"White House Down" weiter auf eins "Riddick" kämpft sich nur auf Platz drei der Kinocharts

Vin Diesel als Richard B. Riddick Foto: Universum Film

Der neue Streifen von Actionheld Vin Diesel "Riddick - Überleben ist seine Rache" hat an den deutschen Kinokassen nicht völlig überzeugt.

 

Deutschland - Mit "Riddick - Überleben ist seine Rache" ist am Donnerstag bereits der dritte Kinofilm mit Vin Diesel (46) in der Rolle als Richard B. Riddick erschienen - und hat für eine kleine Enttäuschung gesorgt. Denn mit 107.000 Zuschauern von Donnerstag bis Sonntag konnte der Streifen nur Platz drei der deutschen Kinocharts erklimmen, wie media control GfK am Montag mitteilte. Der Vorgänger "Riddick - Chroniken eines Kriegers" war bei seinem Start 2004 in den ersten vier Tagen noch auf 306.000 verkaufte Kinokarten gekommen.

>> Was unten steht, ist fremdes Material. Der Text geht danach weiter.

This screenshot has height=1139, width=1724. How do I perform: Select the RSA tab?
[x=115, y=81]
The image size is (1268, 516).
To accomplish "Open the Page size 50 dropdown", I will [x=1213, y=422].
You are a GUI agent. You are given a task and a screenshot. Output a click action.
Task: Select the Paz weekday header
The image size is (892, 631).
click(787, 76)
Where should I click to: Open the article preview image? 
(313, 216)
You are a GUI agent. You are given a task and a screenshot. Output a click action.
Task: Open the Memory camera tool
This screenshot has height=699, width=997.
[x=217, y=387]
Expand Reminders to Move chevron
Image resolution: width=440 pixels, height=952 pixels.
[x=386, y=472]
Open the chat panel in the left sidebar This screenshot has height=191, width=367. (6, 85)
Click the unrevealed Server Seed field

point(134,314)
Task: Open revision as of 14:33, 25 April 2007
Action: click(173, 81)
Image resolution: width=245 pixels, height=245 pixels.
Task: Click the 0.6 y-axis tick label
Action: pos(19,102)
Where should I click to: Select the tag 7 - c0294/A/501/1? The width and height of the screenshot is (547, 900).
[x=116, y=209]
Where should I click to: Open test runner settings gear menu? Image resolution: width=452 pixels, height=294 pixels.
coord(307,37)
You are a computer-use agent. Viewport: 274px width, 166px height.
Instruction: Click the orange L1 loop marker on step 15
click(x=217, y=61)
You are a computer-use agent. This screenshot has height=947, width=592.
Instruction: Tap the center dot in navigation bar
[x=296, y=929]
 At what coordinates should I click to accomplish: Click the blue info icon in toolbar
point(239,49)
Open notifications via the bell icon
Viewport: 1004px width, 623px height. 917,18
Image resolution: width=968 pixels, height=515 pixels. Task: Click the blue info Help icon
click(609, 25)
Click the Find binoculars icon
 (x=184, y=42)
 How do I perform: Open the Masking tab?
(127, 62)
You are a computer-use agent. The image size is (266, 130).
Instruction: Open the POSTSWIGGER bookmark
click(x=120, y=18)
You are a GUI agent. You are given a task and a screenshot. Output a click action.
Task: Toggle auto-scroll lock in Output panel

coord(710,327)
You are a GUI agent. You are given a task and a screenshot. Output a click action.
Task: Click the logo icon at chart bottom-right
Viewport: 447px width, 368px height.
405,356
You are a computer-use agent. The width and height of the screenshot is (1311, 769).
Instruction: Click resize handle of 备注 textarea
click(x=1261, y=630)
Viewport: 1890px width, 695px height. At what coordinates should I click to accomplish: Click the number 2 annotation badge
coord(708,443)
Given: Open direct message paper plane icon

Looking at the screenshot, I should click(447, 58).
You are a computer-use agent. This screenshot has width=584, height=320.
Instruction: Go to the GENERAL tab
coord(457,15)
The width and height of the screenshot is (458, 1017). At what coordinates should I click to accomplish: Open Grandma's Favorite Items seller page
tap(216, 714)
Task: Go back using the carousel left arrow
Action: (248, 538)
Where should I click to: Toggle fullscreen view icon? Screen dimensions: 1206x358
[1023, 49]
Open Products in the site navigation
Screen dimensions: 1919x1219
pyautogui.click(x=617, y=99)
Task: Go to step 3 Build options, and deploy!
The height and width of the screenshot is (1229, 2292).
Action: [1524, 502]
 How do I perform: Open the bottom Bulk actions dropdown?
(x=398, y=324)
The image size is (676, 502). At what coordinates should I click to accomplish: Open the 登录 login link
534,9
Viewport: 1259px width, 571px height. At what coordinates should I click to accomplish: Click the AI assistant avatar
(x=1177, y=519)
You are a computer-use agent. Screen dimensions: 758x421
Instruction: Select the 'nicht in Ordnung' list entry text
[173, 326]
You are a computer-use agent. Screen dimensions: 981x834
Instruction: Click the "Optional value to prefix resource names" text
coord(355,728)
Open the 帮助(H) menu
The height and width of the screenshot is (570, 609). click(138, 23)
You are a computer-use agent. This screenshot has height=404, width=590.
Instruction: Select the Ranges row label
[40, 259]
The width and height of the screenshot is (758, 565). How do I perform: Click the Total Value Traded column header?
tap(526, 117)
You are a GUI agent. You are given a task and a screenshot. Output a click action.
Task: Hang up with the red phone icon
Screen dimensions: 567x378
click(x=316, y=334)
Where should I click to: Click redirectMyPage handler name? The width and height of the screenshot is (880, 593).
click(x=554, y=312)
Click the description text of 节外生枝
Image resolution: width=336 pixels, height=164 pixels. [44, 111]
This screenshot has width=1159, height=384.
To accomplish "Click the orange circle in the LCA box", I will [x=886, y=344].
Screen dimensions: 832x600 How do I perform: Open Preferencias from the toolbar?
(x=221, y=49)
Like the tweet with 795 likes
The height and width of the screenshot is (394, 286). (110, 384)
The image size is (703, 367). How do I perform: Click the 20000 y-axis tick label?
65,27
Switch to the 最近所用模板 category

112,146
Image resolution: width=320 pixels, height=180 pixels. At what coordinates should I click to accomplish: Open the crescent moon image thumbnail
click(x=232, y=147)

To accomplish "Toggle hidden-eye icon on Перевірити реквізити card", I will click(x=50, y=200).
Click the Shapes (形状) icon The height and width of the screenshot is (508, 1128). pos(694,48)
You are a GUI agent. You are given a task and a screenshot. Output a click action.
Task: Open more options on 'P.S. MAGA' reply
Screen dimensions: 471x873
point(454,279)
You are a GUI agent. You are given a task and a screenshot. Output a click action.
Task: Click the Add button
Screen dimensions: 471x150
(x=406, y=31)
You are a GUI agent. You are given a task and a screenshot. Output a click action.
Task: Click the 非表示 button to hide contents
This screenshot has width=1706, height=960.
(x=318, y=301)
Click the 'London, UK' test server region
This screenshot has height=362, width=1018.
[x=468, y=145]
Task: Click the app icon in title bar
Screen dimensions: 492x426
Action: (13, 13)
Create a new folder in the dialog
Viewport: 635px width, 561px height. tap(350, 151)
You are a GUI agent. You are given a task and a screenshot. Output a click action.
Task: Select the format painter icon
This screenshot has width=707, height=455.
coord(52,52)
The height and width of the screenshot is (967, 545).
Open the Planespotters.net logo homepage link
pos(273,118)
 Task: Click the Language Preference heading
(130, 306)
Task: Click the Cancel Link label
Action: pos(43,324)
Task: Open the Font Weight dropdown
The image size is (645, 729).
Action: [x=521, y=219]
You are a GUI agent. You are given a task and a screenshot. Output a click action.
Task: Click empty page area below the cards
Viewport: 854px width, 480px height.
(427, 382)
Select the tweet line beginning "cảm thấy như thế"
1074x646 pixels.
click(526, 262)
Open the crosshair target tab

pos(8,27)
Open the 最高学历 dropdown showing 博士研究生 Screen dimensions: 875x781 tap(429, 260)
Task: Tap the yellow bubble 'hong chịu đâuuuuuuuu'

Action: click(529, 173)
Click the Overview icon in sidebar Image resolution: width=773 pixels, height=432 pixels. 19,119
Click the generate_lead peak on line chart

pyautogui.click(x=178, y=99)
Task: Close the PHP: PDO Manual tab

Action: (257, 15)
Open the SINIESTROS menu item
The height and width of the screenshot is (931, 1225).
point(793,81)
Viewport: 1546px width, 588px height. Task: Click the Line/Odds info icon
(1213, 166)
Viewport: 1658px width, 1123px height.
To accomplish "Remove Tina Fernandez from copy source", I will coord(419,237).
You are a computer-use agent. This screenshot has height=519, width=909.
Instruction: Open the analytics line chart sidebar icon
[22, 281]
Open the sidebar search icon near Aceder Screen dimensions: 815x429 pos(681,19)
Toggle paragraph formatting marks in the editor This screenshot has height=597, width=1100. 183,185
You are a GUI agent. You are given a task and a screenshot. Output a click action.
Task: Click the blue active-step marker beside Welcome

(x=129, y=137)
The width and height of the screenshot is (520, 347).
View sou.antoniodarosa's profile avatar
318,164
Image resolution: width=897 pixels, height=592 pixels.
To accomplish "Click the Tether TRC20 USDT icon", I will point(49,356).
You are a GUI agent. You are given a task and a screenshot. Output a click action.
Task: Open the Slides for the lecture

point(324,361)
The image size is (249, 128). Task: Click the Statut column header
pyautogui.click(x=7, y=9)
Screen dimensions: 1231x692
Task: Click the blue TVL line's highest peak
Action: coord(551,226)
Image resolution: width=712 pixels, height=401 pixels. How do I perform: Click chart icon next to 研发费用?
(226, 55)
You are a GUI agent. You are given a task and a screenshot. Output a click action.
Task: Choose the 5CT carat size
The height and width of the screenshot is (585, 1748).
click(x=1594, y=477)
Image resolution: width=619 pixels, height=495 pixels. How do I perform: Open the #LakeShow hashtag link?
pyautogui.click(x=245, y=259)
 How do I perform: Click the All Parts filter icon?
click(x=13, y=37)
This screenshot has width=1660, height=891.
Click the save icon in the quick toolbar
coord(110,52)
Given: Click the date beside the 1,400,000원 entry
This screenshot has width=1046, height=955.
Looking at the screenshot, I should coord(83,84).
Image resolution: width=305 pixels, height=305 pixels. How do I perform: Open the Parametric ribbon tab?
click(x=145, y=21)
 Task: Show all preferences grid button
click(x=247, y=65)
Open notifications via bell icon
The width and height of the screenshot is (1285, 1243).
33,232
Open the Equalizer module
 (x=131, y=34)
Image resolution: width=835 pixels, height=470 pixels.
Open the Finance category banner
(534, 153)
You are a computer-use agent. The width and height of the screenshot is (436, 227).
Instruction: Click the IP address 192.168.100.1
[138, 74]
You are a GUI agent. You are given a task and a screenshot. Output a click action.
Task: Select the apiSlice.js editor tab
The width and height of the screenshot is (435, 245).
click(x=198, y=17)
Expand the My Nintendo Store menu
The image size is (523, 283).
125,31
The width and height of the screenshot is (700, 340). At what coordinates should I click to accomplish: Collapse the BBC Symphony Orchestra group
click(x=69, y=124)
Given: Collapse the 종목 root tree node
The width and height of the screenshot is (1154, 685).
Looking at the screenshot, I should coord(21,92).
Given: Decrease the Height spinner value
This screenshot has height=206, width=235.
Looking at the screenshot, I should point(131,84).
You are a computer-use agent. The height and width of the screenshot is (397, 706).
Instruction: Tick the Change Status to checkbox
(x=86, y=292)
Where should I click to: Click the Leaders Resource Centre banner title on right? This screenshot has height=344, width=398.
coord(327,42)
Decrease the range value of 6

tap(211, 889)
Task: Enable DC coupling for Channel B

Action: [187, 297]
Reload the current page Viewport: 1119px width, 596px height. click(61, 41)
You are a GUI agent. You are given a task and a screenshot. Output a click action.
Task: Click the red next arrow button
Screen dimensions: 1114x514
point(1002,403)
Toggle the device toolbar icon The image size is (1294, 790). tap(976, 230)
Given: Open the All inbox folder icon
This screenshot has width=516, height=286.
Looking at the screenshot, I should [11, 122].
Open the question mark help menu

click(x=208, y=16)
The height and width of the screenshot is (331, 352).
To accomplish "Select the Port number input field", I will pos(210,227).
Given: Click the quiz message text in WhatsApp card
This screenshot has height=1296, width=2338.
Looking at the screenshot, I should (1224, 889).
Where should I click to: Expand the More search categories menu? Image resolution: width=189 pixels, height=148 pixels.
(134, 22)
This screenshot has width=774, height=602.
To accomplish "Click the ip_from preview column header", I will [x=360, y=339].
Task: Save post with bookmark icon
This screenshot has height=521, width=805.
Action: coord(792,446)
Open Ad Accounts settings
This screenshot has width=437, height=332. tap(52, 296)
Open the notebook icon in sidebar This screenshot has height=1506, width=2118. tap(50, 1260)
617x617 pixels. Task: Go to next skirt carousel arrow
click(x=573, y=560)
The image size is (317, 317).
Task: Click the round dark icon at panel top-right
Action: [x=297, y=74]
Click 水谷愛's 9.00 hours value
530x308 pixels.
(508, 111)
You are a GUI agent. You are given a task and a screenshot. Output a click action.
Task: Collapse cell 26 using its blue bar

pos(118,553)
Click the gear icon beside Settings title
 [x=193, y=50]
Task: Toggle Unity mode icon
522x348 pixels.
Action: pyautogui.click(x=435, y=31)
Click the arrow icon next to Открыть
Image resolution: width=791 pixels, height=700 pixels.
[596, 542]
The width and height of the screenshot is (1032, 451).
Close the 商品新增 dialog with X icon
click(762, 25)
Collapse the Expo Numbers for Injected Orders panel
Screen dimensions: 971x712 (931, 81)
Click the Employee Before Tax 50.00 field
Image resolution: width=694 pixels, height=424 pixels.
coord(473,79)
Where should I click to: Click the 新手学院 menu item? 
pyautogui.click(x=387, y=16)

Mit dem eher schwachen Ergebnis war für Riddick und Vin Diesel kein Vorbeikommen an den Kinohits der vergangenen Wochen: Vorne blieben Roland Emmerichs Thriller "White House Down" (122.000 Zuschauer) sowie "Wir sind die Millers" (120.000). Die Komödie mit Jennifer Aniston (44) und Jason Sudeikis (38) hält sich damit immerhin schon drei Wochen in den oberen Rängen der Hitliste.

Trösten kann sich Diesel vielleicht mit dem Umstand, dass es den Kollegen Liam Hemsworth, Gary Oldman und Harrison Ford noch viel schlimmer ergangen ist: Der Thriller "Paranoia - Riskantes Spiel" mit den drei Stars in den Hauptrollen fiel bei den deutschen Kinozuschauern ziemlich heftig durch. Gerade 24.000 Zuschauer sahen den Film an seinem Startwochenende. Das reichte nicht mal für die Top Ten: Lediglich auf Platz 11 schaffte es das prominente Ensemble.